Passenger pigeons had a roost on our place. We had a strip of young timber, about three or four acres, I suppose, and the pigeons came over to roost there of evenings. They came from the west and the noise of their wings was like a distant thunder. They came in such numbers it was like a dark cloud. I liked to stand in the doorway and watch them. They were flying low as they neared the roost. I often went down to the roost after they had settled. They were so thick on the limbs that they bent the trees almost to the ground. I could have picked them off by the hundreds if I had wanted to. I would stroke their wings and they would coo and let me pet them. They sat on limbs as close as grapes on the vine, and at times would break the young trees and limbs down with their weight. When they cleared away in the morning, there would be crippled pigeons, some with broken wings, others with broken legs. We would take them to the house to use for meat. They were so good. I don't remember anyone molesting them. They were about one-third larger than our tame pigeons, and were a bronzy-blue in color, with a heavier tinge of bronze about their neck and shoulders. They were in such numbers it is hard to realize they are now extinct.

There were wild ducks, prairie chicken and quail by the thousands. When we went to the spring of mornings, the ducks would be swimming up and down the creek, as far as we could see, and the prairie chickens would alight by the hundreds in the cornfields.

I have seen father walk on his knees to cut wheat with the reaphook. Mother quilted pads for his knees, and when he threshed our grain, he tossed it onto a big canvas threshing floor and started the horses round and round to tramp out the grain. He would pour the grain into the old fanning mill and blow the chaff away. One evening, father was building a rail pen and lining it with straw to store the wheat in, and when he reached down to pick up a rail that was on the ground, there was a big rattlesnake stretched along the side of the rail. Father killed it with a pitchfork. He then skinned it, and its hide was covered with fat. Mother fried out the oil and saved it in a bottle for rheumatism. The skin of the snake was stuffed with bran and kept on the mantle for a long time. It measured the full length of the mantle.
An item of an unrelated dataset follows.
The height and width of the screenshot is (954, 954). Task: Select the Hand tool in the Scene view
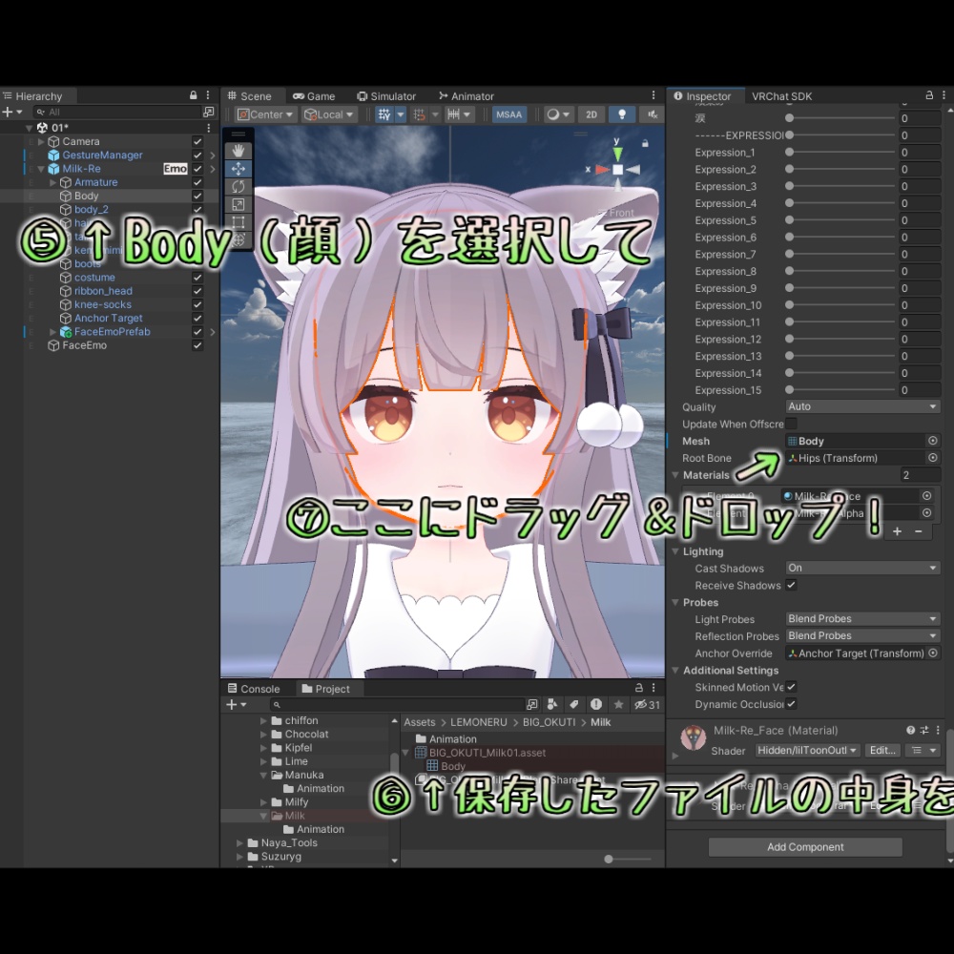[x=237, y=150]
Snakes surely were plentiful. Father told of helping to clean a gravesite in an old cemetery when they found a den of rattlesnakes. They killed twenty-three of them. The old road to the spring was "in a work" with them, whipsnakes, with about a foot of red on the tails, which they held up straight, and made a blowing noise when they ran. They used to cross the path ahead of me when I went to the spring, and almost scared me to death. The clumsy, bunty-tailed moccasin and cotton mouth and spreading adders would lay in the path and flatten themselves out and look so much like the ground we could hardly see them. Rattlesnakes were very common. One morning I went to the spring to get the milk for breakfast. We had a little wall built where we dipped the water. It was covered with boards, and we kept our milk there. I got down on my knees and reached my hand in to get the bucket of milk and a great big old moccasin slid down over my hand into the water. It had been coiled under the boards. If you ever had a snake touch you, you will never forget the feel of it. It is like an icicle sliding over you.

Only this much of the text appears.